**Assigned task**
Starting with the line that contains "Select the 금천구 green circle marker", copy each line exactly through the end of the listing, and omit all pictures.

**Extracted information**

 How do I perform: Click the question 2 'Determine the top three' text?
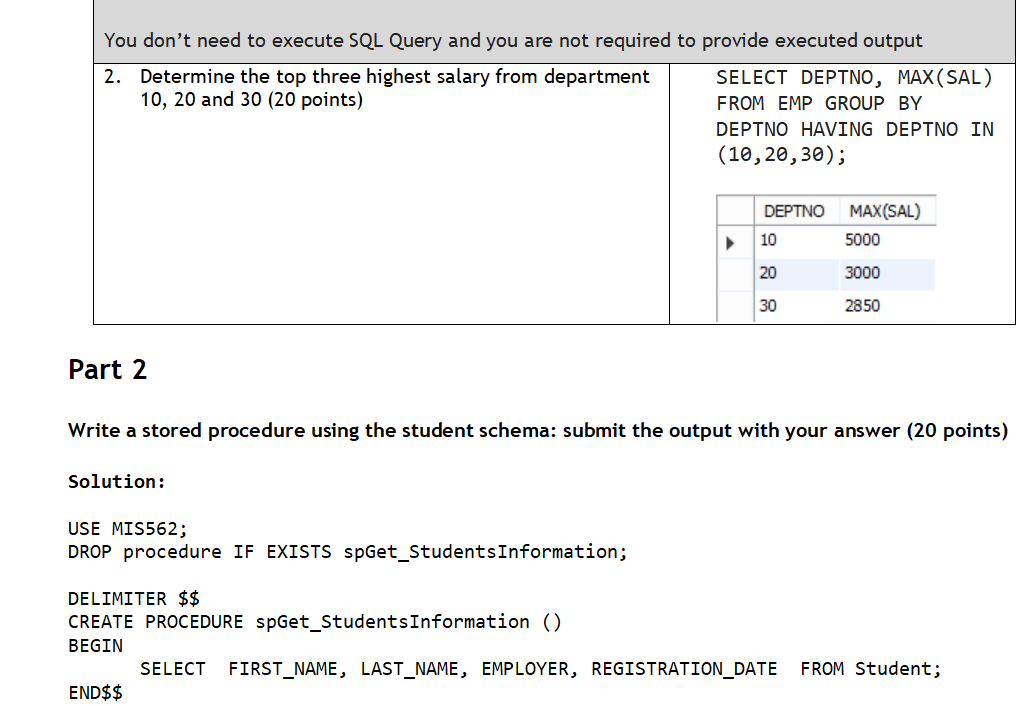click(x=394, y=77)
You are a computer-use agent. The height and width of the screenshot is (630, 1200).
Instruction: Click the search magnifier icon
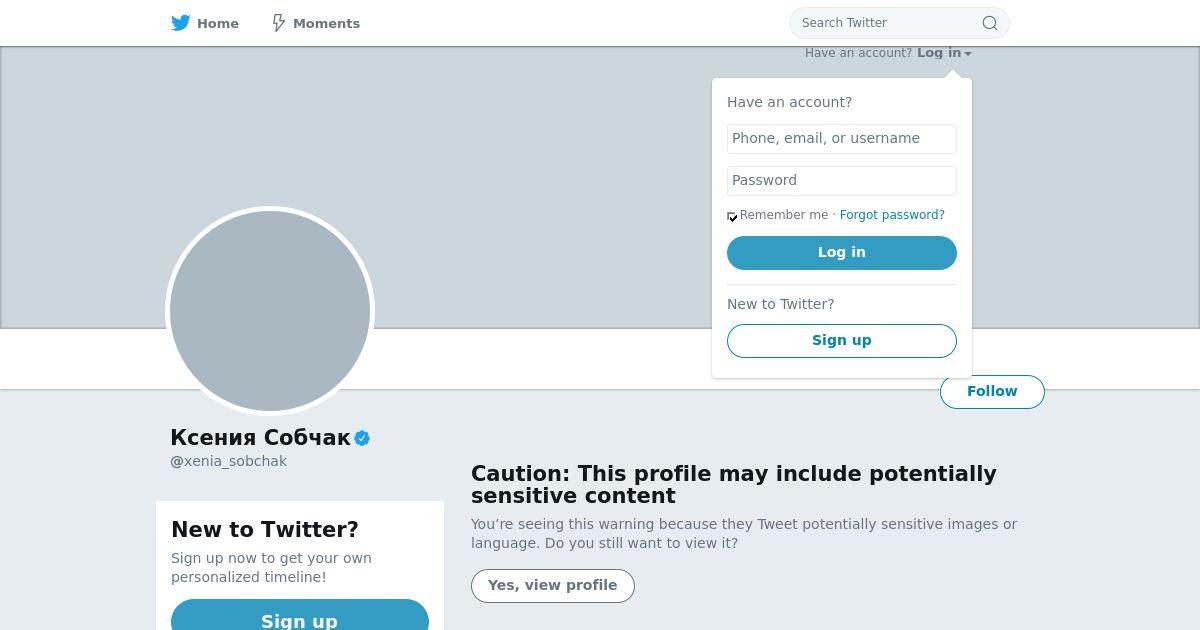(x=989, y=23)
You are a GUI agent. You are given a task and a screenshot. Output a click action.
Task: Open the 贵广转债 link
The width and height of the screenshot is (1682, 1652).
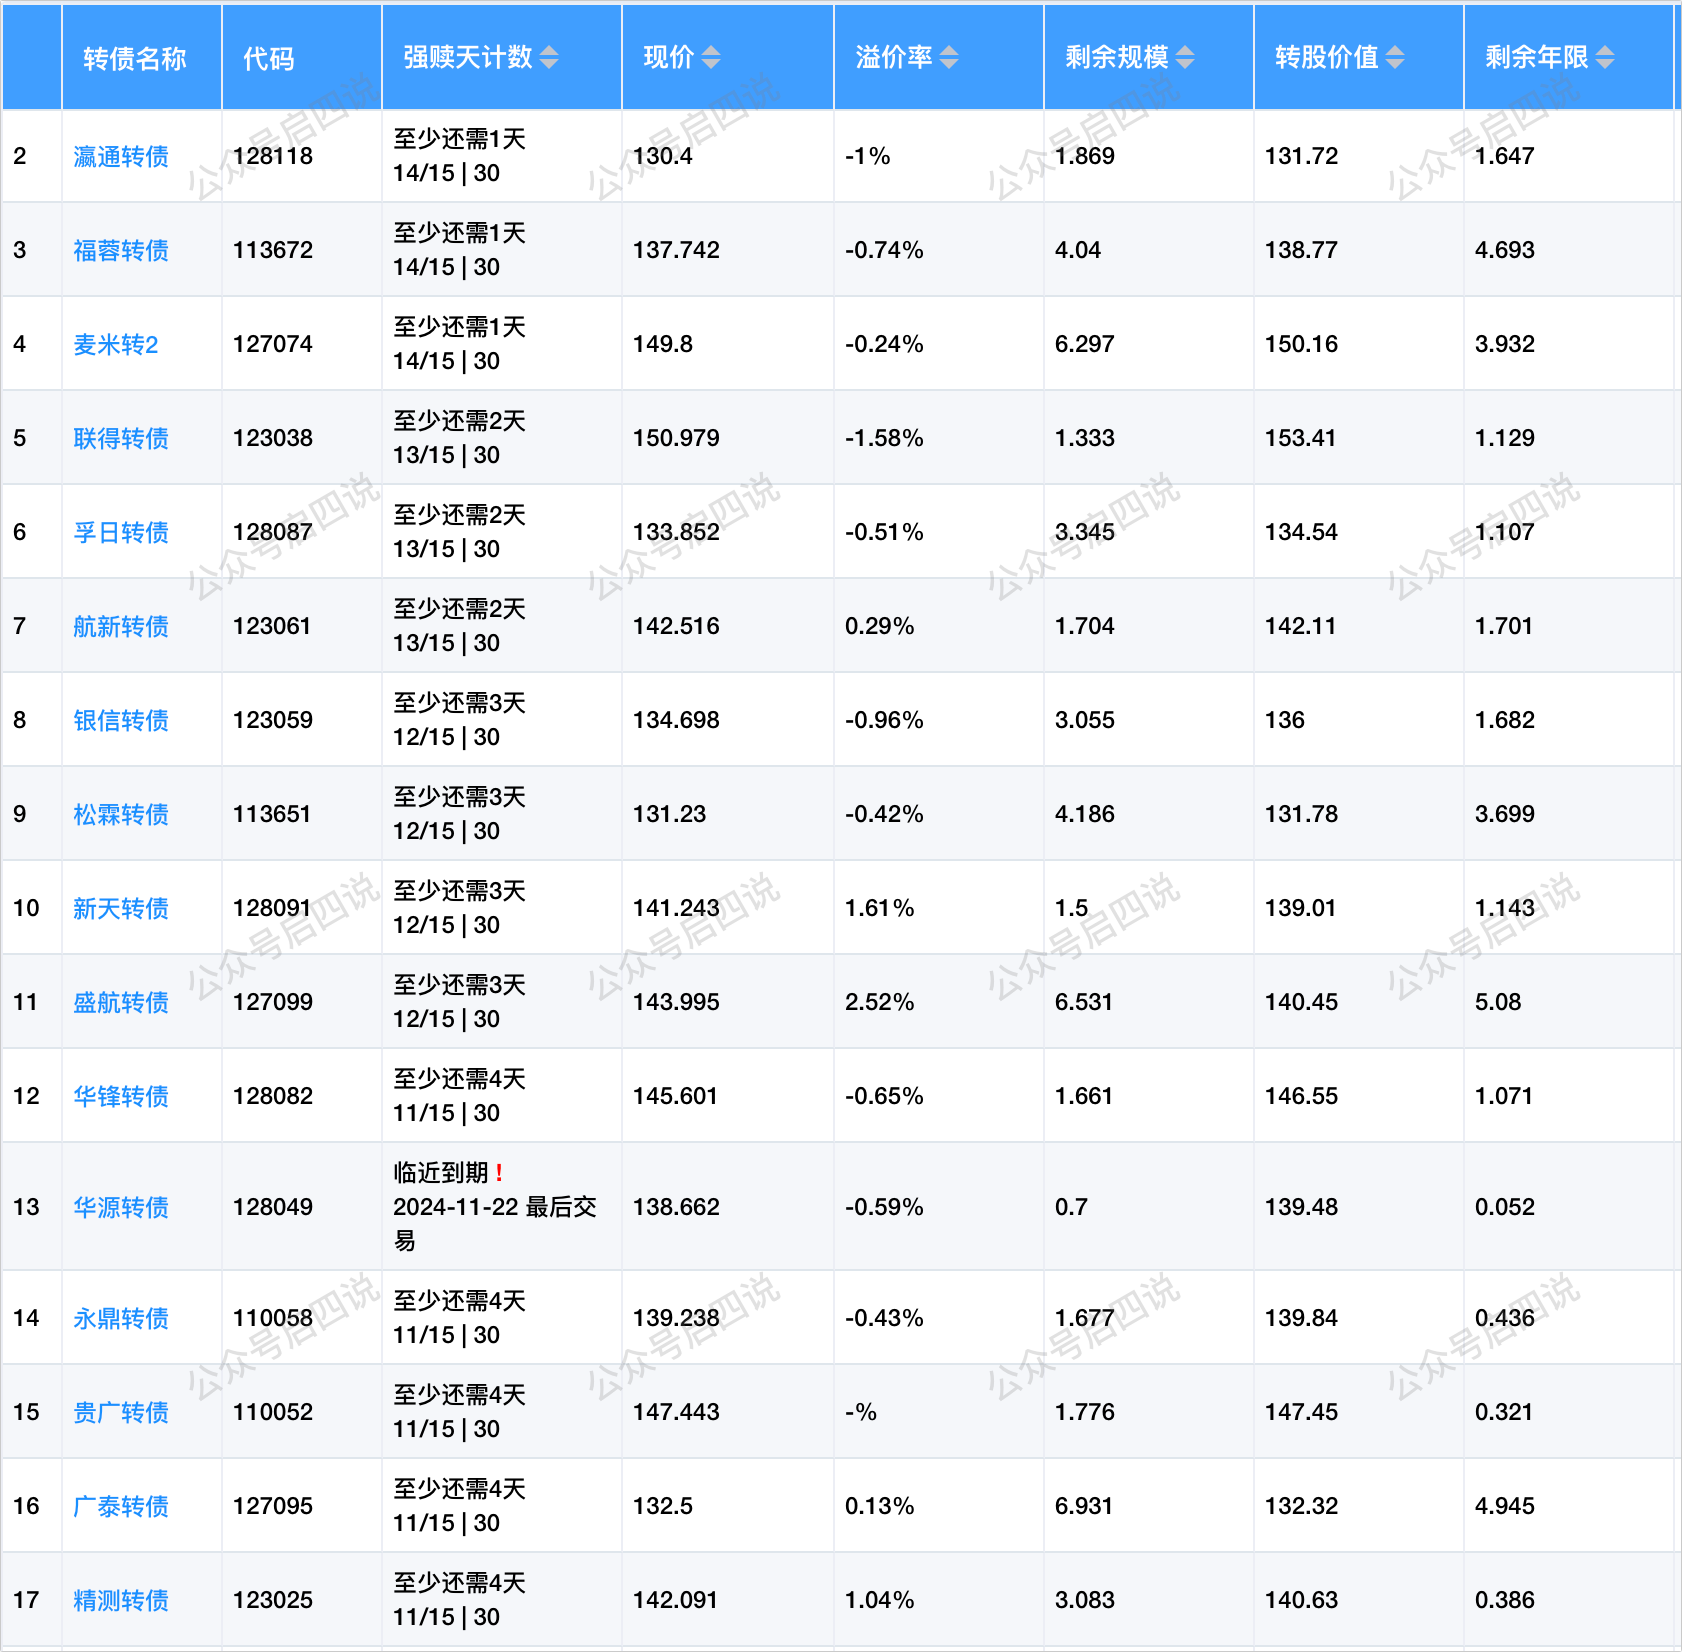[121, 1413]
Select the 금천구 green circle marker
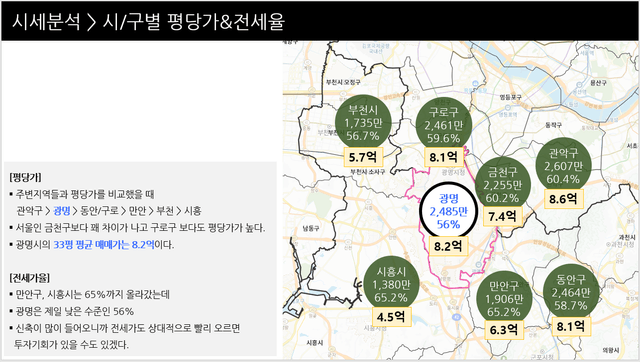This screenshot has width=640, height=362. (502, 184)
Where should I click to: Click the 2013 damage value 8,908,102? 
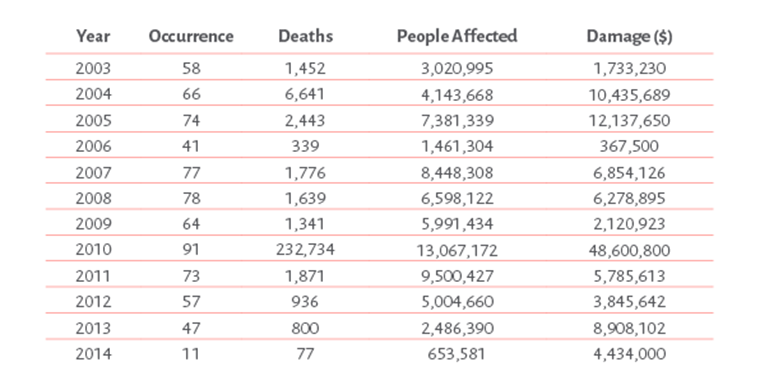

**Finished exercise**
Select the 금천구 green circle marker
This screenshot has width=640, height=362. (502, 184)
Where should I click to: Click the 2013 damage value 8,908,102? 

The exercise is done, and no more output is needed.